En effet, pour vivre et prospérer, un pays n’a besoin que du travail de ses habitants quand il y en a besoin. Il suffit qu’ils produisent leurs aliments, leurs infrastructures et constructions, et des biens utiles.
Cela implique une gestion très stricte de la population, le nombre d’habitants ne devant pas dépasser les capacités de la surface agricole du pays. Cette contrainte est la seule dans un pays idéal.
Cela implique de rendre stratégiques toutes les industries nécessaires, qui doivent être obligatoirement sous gestion étatique, et ne tourner qu’en fonction des besoins. En effet, la demande de biens divers – qui doivent être de très grande qualité pour ne pas encombrer de déchets l’environnement (en fait, la notion de déchet doit disparaître, tout doit être recyclable) – comme les voitures, les maisons, les réfrigérateurs... n’est pas constante, elle ne peut produire des revenus constants à une entreprise de type capitaliste dans un monde limité.

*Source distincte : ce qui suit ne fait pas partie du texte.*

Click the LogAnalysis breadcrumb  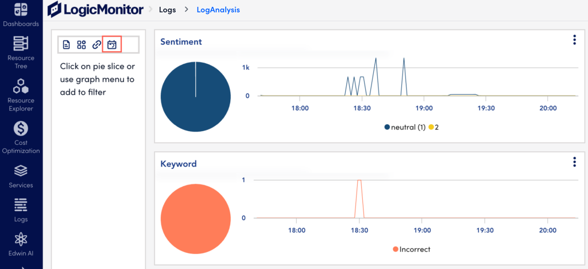218,10
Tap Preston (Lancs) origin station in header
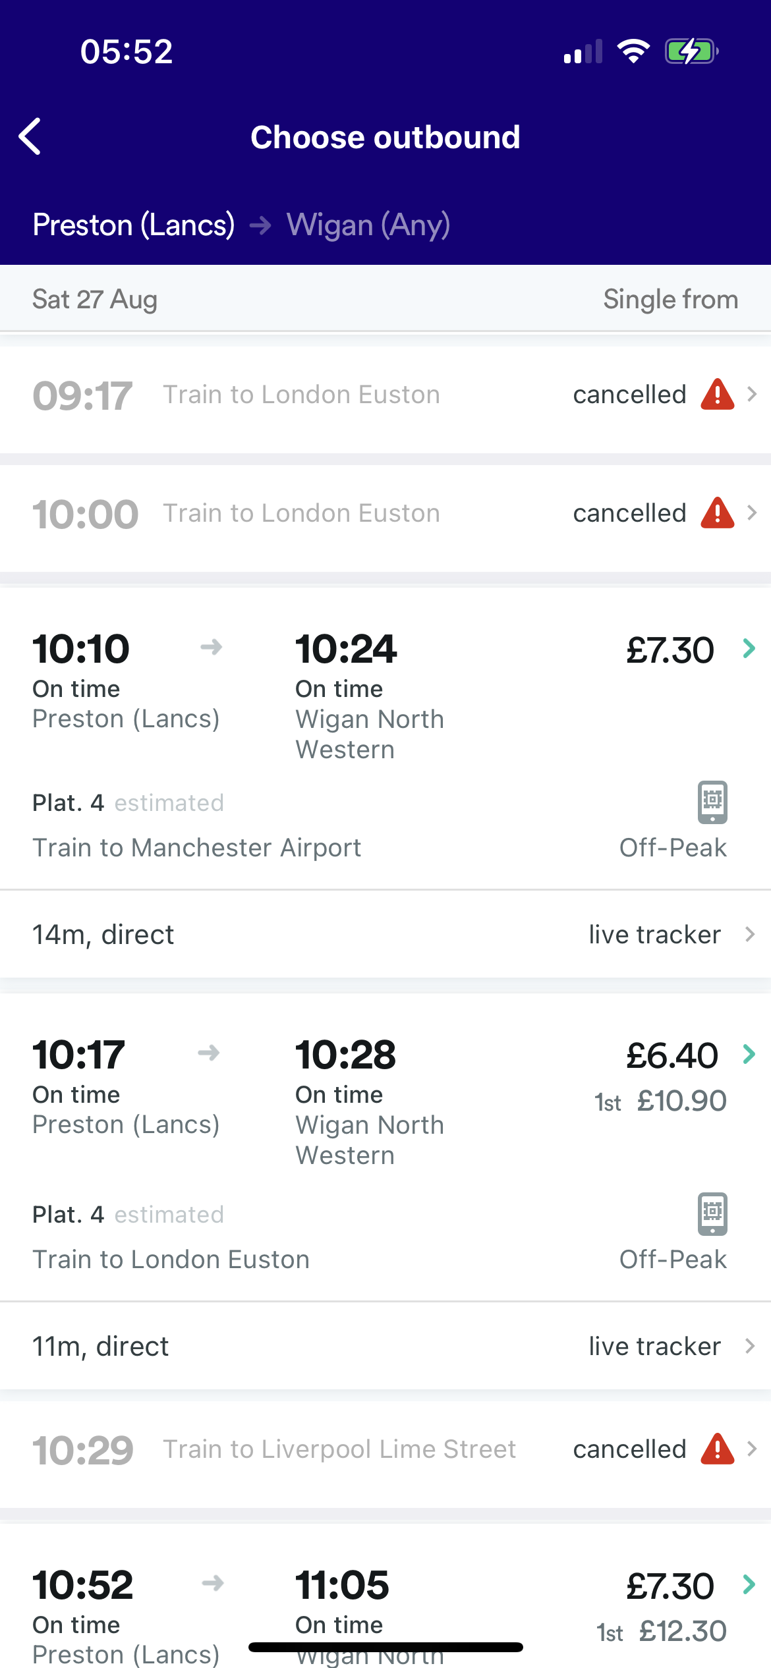 pyautogui.click(x=134, y=225)
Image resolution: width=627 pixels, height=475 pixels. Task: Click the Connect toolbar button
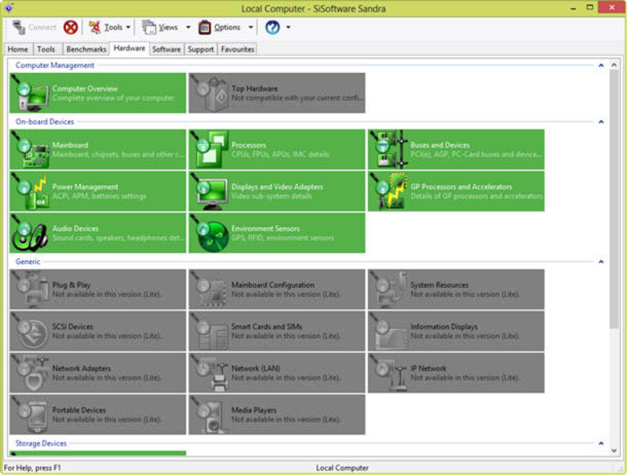[34, 27]
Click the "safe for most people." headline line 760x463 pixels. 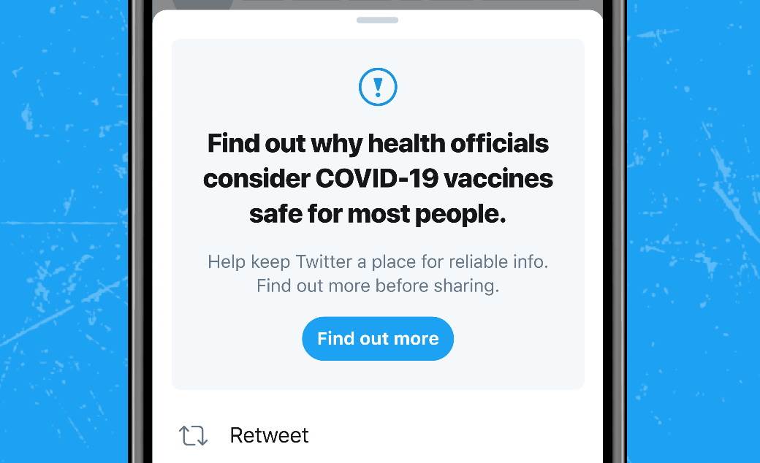(378, 214)
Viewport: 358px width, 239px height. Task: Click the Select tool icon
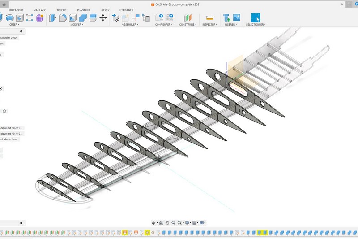point(255,18)
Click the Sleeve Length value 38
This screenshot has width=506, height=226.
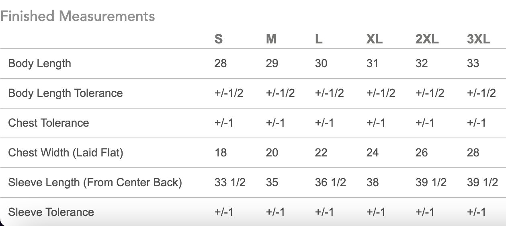[373, 183]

En fait, l’idée même de travailler pour gagner sa vie est pure démence. Il faut travailler pour entretenir sa vie, pas pour gagner sa vie. Et ce genre de travail n’a besoin d’être ni constant, ni stakhatoviste, ni réservé à une classe particulière...
Il faut se rendre compte qu’on vit dans un monde de fous, qui va bientôt crever si on continue comme ça.